Dataset content
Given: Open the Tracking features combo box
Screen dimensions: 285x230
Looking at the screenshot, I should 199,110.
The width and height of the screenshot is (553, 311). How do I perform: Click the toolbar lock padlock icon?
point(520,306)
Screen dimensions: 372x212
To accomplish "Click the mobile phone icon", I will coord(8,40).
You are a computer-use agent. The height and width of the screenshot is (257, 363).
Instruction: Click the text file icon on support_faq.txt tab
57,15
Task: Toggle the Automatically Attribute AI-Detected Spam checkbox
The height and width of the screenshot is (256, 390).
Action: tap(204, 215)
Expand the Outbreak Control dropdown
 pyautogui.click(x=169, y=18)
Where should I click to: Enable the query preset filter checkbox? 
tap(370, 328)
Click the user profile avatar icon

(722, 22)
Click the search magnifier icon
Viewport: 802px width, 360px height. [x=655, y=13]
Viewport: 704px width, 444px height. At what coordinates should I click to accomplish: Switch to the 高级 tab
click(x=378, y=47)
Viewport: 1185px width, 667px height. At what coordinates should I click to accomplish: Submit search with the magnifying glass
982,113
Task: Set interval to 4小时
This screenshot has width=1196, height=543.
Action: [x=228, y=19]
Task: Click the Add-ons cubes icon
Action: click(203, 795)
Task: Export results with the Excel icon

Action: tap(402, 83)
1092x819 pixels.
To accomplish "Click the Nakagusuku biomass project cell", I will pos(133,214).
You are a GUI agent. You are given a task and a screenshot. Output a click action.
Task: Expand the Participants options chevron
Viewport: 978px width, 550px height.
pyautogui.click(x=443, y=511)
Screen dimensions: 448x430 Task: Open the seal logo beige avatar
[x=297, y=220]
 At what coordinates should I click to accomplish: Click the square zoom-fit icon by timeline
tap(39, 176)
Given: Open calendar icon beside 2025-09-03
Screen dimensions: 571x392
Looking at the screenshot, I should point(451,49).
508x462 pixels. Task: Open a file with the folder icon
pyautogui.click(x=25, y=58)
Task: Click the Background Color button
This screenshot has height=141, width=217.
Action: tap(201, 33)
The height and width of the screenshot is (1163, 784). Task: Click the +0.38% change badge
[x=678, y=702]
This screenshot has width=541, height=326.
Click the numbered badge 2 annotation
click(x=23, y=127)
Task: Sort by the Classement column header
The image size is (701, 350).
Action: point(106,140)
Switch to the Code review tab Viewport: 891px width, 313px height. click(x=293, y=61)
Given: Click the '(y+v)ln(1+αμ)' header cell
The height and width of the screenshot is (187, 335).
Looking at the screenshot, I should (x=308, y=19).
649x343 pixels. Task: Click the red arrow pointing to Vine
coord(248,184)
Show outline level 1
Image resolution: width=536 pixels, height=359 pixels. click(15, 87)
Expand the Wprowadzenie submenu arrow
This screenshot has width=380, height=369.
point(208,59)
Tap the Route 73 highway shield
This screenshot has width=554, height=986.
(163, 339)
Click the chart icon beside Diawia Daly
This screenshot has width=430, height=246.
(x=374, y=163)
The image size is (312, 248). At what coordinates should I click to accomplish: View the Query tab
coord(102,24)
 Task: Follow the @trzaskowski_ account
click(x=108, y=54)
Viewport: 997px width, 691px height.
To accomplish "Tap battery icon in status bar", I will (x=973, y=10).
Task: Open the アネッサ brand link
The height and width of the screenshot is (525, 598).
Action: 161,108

Activity
Write down how many lines in the data contain "cell". Add nothing else.

Answer section
2